Which personality color score has the widest spread according to the IQR? Which is narrowest?

Boxplots

By using the medians, quartiles, and min/max, we can construct a new single variable plot called the box and whisker plot, often shortened to just boxplot.
By showing someone a dotPlot, how would you teach them to make a boxplot? Write out your explanation in a series of steps for the person to use.

– Use the steps you write to create a sketch of a boxplot for your predominant color's scores in your journal.

– Then use the bwplot function to create a boxplot using R.

Our favorite summaries

In the past two labs, we've learned how to calculate numerous numerical summaries.

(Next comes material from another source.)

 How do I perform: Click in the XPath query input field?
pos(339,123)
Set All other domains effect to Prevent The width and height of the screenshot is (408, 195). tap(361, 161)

– Computing lots of different summaries can be tedious.
Fill in the blanks below to compute some of our favorite summaries for your predominant color all at once.
```
favstats(~____, data=colors)
```

Calculating a range value

We saw in the previous slide that the range function calculates the maximum and minimum values for a variable, but not the difference between them.
We could calculate this difference in two steps:

– Step 1: Use the range function to assign the max and min values of a variable the name values. This will store the output from the range function in the environment pane.
```
values <- range(~____, data=colors)
```
– Step 2: Use the diff function to calculate the difference of values. The input for the diff function needs to be a vector containig two numeric values.
```
diff(values)
```
Use these two steps to calculate the range of your predominant color.

Introducing custom functions

Calculating the range of many variables can be tedious if we have to keep performing the same two steps over and over.

– We can combine these two steps into one by writing our own custom function.
Custom functions can be used to combine a task that would normally take many steps to compute and simplify them into one.
The next slide shows an example of how we can create a custom function called mm_diff to calculate the absolute difference between the mean and median value of a variable in our data.

Example function

mm_diff <- function(variable, data) {
  mean_val <- mean(variable, data = data)
  med_val <- median(variable, data = data)
  abs(mean_val - med_val)
}

The function takes two generic arguments: variable and data
It then follows the steps between the curly braces { }

– Each of the generic arguments is used inside the mean and median functions.
Copy and paste the code above into an R script and run it.
The mm_diff function will appear in your Environment pane.

Using mm_diff()

After running the code used to create the function, we can use it just like we would any other numerical summary.

– In the console, fill in the blanks below to calculate the absolute difference between the mean and median values of your predominant color:
```
____(~____, data = ____)
```
Which of the four colors has the largest absolute difference between the mean and median values?

– By examining a dotPlot for this personality color, make an argument why either the mean or median would be the better description of the center of the data.

Our first function

Using the previous example as a guide, create a function called Range (Note the capial 'R') that calculates the range of a variable by filling in the blanks below:
```
____ <- function (____, ____) {
  values <- range(____, data = ____)
  diff(___)
}
```
Use the Range function to find the personality color with the largest difference between the max and min values.

On your own

Create a function called myIQR that uses the quantile function to compute the middle 30% of the data.